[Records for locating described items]
— Begin —
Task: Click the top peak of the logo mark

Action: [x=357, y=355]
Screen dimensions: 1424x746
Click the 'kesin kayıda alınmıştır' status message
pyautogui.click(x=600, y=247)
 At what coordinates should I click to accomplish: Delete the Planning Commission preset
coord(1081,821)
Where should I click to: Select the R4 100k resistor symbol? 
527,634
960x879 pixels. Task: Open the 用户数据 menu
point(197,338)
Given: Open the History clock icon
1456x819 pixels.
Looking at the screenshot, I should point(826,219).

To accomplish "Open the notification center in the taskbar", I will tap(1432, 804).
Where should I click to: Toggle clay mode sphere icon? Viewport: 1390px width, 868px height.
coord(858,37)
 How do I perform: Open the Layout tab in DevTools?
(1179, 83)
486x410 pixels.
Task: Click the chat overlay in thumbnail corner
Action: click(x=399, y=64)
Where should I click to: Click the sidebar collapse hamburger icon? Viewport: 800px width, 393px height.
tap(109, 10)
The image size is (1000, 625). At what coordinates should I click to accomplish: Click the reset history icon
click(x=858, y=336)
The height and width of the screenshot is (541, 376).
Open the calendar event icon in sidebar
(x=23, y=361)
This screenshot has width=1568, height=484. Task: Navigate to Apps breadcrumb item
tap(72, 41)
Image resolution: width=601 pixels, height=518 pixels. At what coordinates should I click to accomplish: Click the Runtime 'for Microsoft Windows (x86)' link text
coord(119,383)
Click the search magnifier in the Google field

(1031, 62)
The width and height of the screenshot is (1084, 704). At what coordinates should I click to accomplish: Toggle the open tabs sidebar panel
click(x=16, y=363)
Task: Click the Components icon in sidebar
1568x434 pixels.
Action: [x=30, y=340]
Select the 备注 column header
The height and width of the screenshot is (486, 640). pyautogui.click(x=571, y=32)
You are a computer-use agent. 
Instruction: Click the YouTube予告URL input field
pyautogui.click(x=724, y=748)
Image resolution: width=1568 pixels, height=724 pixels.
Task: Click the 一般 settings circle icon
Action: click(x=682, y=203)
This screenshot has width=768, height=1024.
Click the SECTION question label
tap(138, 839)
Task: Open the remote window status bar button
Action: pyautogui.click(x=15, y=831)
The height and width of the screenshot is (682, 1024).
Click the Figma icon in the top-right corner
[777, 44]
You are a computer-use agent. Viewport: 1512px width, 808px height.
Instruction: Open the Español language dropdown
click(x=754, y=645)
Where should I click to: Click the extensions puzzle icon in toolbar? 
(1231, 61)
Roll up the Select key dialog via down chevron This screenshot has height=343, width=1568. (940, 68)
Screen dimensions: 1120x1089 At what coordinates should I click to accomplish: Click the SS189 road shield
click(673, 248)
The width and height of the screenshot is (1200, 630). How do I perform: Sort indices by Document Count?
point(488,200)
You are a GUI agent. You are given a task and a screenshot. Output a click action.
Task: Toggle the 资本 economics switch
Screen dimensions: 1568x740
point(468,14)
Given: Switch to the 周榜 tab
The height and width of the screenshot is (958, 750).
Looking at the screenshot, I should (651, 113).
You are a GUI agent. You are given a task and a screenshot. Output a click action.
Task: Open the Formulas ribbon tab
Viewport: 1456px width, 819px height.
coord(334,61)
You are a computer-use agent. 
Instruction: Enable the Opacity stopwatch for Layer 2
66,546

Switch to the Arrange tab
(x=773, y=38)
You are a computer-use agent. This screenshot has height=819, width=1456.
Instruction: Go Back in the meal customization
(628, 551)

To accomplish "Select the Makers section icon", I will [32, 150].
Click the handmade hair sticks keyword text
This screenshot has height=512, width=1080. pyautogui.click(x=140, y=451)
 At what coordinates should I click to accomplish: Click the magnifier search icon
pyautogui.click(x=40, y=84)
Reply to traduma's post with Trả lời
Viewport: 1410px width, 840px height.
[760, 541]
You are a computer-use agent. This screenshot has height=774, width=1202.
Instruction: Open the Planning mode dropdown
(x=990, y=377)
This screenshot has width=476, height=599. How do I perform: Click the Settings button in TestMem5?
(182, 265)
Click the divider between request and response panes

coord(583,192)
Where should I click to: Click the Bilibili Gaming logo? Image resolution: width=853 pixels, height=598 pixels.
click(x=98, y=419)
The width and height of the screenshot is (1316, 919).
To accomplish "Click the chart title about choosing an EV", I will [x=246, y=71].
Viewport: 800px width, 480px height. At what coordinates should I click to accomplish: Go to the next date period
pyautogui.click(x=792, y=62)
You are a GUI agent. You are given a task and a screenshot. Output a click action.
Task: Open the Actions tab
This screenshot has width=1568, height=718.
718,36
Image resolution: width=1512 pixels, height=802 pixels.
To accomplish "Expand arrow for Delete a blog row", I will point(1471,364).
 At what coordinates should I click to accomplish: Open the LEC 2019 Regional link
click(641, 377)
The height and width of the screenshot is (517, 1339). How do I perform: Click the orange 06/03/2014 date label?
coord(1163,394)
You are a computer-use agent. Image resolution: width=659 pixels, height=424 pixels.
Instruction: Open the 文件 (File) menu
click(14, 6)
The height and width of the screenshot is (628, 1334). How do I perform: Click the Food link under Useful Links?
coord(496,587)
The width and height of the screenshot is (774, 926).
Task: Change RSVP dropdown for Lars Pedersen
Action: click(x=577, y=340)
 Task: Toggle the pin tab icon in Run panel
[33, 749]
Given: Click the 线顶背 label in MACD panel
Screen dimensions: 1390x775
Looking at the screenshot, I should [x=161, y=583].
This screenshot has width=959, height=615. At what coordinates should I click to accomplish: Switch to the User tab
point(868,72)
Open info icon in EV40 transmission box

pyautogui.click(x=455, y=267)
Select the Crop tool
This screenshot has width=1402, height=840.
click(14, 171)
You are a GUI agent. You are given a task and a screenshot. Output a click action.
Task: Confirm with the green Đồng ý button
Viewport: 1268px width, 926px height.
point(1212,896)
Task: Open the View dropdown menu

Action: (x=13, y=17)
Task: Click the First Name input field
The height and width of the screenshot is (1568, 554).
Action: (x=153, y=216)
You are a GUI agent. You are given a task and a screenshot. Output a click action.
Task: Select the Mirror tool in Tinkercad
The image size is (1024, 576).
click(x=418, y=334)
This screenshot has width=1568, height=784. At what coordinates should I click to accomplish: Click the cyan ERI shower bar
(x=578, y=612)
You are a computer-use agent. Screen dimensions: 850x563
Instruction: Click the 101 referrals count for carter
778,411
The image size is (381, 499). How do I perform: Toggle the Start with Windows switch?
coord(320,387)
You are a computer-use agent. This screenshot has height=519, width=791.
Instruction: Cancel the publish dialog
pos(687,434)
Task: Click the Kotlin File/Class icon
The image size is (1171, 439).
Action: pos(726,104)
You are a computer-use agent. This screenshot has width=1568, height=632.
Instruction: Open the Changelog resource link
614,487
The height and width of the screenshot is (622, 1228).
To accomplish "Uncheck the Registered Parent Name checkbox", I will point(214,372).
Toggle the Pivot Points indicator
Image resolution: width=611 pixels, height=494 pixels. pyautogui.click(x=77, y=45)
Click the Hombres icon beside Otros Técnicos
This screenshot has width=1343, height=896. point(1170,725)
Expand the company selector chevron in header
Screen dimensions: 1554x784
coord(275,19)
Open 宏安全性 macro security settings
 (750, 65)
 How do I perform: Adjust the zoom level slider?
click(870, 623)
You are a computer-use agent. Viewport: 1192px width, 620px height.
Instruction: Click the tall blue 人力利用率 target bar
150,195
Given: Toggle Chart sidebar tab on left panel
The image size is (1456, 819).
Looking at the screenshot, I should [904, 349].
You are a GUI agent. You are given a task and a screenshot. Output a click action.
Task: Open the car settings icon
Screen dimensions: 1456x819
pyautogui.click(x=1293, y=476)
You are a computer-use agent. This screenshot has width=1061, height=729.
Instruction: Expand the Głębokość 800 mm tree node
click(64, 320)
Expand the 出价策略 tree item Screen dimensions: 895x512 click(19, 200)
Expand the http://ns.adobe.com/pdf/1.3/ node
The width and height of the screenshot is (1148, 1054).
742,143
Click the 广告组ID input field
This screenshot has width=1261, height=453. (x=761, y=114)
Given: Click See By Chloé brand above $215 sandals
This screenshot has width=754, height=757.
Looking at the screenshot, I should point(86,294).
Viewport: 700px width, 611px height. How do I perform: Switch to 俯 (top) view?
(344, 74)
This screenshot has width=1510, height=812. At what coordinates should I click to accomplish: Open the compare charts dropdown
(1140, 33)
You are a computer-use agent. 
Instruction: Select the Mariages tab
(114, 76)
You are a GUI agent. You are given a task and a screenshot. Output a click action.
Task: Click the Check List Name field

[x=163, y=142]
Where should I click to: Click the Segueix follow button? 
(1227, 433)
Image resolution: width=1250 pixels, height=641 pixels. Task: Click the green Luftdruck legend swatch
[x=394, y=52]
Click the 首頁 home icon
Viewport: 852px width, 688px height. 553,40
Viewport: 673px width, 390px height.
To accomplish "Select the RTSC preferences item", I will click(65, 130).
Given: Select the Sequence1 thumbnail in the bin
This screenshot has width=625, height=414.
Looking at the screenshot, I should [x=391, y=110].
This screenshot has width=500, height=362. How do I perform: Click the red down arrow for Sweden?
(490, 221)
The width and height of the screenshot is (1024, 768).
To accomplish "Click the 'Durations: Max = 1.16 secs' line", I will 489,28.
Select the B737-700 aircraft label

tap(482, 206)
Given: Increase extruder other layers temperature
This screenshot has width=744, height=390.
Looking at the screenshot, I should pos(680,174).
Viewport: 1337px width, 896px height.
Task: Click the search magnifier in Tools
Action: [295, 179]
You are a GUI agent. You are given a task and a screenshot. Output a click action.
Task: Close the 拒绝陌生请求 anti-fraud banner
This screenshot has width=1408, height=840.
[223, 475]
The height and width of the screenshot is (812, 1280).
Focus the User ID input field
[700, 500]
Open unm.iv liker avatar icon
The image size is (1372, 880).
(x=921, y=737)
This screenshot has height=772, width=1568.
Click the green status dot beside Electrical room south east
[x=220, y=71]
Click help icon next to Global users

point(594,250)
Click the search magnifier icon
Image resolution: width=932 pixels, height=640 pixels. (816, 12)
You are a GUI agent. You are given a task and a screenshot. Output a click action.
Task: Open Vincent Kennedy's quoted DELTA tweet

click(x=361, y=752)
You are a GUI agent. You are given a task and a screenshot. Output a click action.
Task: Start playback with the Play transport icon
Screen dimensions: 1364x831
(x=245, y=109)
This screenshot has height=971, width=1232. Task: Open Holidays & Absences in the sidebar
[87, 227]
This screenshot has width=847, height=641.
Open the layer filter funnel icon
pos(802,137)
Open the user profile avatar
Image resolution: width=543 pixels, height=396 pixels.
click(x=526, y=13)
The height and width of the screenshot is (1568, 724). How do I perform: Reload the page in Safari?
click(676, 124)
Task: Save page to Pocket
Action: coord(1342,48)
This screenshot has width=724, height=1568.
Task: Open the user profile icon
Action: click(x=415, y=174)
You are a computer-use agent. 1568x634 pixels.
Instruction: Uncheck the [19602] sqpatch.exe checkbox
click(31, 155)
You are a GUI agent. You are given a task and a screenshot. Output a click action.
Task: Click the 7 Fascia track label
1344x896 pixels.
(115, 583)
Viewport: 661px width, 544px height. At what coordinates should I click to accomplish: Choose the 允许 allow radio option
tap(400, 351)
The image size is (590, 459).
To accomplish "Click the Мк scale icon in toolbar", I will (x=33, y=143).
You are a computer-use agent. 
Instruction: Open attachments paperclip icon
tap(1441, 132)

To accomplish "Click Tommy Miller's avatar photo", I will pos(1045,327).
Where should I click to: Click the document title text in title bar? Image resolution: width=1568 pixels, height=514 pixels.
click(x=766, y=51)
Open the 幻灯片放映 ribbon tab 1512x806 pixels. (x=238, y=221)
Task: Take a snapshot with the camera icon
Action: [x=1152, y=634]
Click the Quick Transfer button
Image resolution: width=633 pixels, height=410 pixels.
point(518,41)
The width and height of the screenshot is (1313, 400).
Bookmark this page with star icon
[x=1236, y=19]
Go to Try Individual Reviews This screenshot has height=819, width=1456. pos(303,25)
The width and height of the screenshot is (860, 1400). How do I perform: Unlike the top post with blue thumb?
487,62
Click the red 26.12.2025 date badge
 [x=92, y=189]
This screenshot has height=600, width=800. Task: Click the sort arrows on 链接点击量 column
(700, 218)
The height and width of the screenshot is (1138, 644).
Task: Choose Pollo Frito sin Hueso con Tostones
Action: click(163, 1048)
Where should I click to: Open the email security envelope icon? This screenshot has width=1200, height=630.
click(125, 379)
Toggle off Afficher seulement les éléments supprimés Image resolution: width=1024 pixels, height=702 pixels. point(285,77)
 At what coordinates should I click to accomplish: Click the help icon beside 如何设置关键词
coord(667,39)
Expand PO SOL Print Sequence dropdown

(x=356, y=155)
— End —
▶ [Task directions] In the listing above, from the line with "Task: Open the View dropdown menu" up to and including the line with "click(870, 623)", replace "Mirror" with "Rotate" and reproduce those lines with nothing else altered.

▶ [Correct response]
Task: Open the View dropdown menu

Action: (x=13, y=17)
Task: Click the First Name input field
The height and width of the screenshot is (1568, 554).
Action: (x=153, y=216)
You are a GUI agent. You are given a task and a screenshot. Output a click action.
Task: Select the Rotate tool in Tinkercad
The image size is (1024, 576).
click(x=418, y=334)
This screenshot has width=1568, height=784. At what coordinates should I click to accomplish: Click the cyan ERI shower bar
(x=578, y=612)
You are a computer-use agent. Screen dimensions: 850x563
Instruction: Click the 101 referrals count for carter
778,411
The image size is (381, 499). How do I perform: Toggle the Start with Windows switch?
coord(320,387)
You are a computer-use agent. This screenshot has height=519, width=791.
Instruction: Cancel the publish dialog
pos(687,434)
Task: Click the Kotlin File/Class icon
The image size is (1171, 439).
Action: pos(726,104)
You are a computer-use agent. This screenshot has width=1568, height=632.
Instruction: Open the Changelog resource link
614,487
The height and width of the screenshot is (622, 1228).
To accomplish "Uncheck the Registered Parent Name checkbox", I will point(214,372).
Toggle the Pivot Points indicator
Image resolution: width=611 pixels, height=494 pixels. pyautogui.click(x=77, y=45)
Click the Hombres icon beside Otros Técnicos
This screenshot has width=1343, height=896. point(1170,725)
Expand the company selector chevron in header
Screen dimensions: 1554x784
coord(275,19)
Open 宏安全性 macro security settings
 (750, 65)
 How do I perform: Adjust the zoom level slider?
click(870, 623)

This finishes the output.